New York State has mixed success with renewable program

NEW YORK STATE - The eight-year-old campaign to make the state's offices, prisons, hospitals and dormitories more reliant on renewable energy has had mixed success, with some agencies slow to meet targets for adopting wind, solar and other "green" power sources.

New York energy officials say they believe state agencies are now consuming 10 percent or more of their electricity from renewable sources — a target that was supposed to be met in 2005 under an executive order. But they are optimistic the state can meet the next target of 20 percent renewable consumption by 2010, despite the slow progress by the state university system and some other agencies.

"We're halfway there and the ramp-up has been substantial," said Tom Lynch, a spokesman for the New York Energy Research and Development Authority. "All the tools are in place for the agencies to meet this."

The concerted push for renewable power in state buildings dates to June 2001, when then-Gov. George Pataki signed a sweeping executive order setting a series of clean energy goals for state agencies.

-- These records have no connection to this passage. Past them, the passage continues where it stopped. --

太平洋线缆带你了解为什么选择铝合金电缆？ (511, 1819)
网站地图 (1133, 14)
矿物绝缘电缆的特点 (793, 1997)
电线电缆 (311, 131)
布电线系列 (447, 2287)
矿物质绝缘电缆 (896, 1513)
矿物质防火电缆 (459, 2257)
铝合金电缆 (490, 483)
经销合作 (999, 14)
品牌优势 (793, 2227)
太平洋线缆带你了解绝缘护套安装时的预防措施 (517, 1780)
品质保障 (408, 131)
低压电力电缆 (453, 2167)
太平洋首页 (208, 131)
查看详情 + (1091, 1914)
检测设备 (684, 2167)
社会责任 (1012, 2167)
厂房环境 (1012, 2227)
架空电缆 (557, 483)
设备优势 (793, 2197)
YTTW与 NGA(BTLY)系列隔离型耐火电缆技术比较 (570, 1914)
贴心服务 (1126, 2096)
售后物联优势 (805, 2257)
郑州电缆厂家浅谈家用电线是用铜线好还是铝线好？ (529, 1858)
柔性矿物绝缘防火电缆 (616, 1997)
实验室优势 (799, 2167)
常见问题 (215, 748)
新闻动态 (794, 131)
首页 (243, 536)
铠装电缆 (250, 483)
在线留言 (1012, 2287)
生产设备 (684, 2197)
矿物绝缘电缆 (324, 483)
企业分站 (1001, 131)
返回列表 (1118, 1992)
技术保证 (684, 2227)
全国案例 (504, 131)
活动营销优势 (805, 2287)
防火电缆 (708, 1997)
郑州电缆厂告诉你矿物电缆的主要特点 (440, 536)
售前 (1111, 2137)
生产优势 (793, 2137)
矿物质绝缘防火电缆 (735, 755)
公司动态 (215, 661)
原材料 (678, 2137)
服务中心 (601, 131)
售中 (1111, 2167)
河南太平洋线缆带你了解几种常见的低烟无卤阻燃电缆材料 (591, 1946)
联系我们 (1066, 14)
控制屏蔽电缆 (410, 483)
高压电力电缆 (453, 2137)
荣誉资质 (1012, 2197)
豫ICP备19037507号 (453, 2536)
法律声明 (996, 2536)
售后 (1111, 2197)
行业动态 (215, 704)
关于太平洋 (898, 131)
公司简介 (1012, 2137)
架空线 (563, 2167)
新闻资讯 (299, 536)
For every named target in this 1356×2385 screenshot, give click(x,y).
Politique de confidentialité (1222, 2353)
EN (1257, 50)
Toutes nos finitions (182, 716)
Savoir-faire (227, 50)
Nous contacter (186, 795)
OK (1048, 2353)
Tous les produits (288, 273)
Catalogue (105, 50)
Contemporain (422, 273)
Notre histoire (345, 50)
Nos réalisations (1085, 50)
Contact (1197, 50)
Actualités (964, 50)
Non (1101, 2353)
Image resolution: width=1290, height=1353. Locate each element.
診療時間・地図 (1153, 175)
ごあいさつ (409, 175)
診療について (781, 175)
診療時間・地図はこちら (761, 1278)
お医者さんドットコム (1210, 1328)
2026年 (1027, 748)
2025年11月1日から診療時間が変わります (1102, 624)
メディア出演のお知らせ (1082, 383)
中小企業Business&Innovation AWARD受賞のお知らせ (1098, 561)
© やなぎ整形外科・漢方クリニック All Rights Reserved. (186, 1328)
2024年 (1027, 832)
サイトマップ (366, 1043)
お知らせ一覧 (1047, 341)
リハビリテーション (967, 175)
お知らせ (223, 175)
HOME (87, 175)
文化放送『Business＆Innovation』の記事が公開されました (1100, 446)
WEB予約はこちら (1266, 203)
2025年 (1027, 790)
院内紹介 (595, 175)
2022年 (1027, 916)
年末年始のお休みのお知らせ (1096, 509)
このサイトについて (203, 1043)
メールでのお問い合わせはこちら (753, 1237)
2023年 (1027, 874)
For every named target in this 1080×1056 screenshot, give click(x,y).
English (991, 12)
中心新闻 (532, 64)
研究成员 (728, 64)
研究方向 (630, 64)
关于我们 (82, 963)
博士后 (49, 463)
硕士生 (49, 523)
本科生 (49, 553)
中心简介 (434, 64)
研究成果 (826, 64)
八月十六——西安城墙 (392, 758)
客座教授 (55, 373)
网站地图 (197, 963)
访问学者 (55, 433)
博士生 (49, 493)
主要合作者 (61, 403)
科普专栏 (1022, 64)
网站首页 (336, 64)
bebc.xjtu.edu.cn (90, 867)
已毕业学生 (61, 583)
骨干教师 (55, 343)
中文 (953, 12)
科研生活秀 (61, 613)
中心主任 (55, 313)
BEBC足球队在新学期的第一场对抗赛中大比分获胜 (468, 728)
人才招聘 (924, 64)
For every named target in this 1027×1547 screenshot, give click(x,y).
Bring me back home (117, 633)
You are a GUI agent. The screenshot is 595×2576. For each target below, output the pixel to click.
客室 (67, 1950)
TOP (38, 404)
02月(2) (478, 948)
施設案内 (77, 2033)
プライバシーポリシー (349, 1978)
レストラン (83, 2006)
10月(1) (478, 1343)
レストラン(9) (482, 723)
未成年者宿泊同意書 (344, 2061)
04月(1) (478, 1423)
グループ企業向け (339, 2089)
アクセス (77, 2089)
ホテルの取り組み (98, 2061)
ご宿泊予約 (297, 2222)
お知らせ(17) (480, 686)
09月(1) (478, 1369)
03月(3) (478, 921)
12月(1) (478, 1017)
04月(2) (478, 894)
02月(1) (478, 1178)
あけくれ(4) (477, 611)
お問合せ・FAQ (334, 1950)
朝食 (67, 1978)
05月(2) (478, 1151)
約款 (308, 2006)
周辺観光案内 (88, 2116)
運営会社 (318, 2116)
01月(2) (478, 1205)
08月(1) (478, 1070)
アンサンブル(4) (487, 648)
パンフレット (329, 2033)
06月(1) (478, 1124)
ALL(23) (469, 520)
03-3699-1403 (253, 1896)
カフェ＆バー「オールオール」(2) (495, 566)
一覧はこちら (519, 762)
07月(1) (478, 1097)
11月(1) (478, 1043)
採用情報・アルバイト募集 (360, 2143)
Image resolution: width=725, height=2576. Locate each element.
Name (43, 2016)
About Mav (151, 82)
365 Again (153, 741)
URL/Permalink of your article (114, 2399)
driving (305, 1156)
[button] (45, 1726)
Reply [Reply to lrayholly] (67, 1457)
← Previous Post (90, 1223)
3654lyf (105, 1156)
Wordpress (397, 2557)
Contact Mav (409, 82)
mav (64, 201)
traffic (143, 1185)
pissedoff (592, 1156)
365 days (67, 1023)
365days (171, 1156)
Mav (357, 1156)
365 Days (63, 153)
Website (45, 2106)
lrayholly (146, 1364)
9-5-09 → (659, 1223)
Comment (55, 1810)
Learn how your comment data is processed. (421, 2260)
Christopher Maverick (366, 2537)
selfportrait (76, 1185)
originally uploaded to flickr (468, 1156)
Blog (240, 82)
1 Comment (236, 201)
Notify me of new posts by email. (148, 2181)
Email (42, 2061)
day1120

The renewable energy targets are among a series of goals that include decreasing overall electricity use and buying clean-fuel vehicles.

Agencies can arrange to buy or generate their own green power, but will commonly enter into group contracts managed by the state Office of General Services for "renewable energy credits" that represent clean energy pumped into the electrical grid. Agencies are only responsible for leased space if they pay the electricity bill. Mandated reductions in overall electricity use can also get agencies there faster.

The OGS, with 53 buildings statewide, has cut down its total energy consumption by 12.5 percent.

"We've been pretty strident about our energy conservation measures," said Brad Maione, a spokesman for the department.

The renewable program started by Republican Pataki has continued under Democratic Gov. David Paterson, who wants homes and businesses across the state to rely more on renewable energy. Paterson wants New York to meet 45 percent of its electricity needs through improved energy efficiency and renewable energy by 2015.

Only some agencies met the 10 percent-by-2005 goal. As of March 2007, the most recent date for which statewide data available, 9.3 percent of state agency electric consumption was from renewable resources. It's not clear precisely how far the state has progressed since then, since the reports submitted by state agencies to NYSERDA in December are still being reviewed.

But Lynch said the market for renewable energy has boomed in recent years and "if that trend continues, we will meet the 20 percent" goal. The recently approved federal stimulus package is expected to boost the renewable market even more. Though the order sets the target at 2010, agencies actually have until the end of the fiscal year that starts in 2010 and ends March 31, 2011.

The executive order includes no penalty for agencies that fail to make targets.

"These goals are not easy, it's hard to get there," Lynch said.

At least 10 state agencies out of about three dozen already meet or exceed the 20-percent goal, according to the 2007-2008 information the agencies reported to NYSERDA in December or answered in queries from The Associated Press. That includes large agencies like the Dormitory Authority and the state Department of Environmental Conservation.

But a few agencies report still being short of the 2005 target, including the Division of Military and Naval Affairs, the state Insurance Fund and the State University of New York, one of the largest electricity customers in the state.

SUNY spokesman David Henahan blamed budget cuts in the current fiscal year combined with the high cost of renewable energy and renewable energy credits.

Renewable energy still costs a little more. Prices vary based on how it's generated, though NYSERDA officials say agencies hitting the 20 percent threshold could pay up to 2 percent more on their total bill. For instance, the Office of Alcoholism and Substance Abuse Services, at 63 percent renewable, pays about $8,000 more on its annual electric bill of $330,000.

Agency spokeswoman Dianne Henk said it's worth the investment given energy conservation and global warming concerns.

"We have to be responsible," Henk said, "and this is part of this responsibility."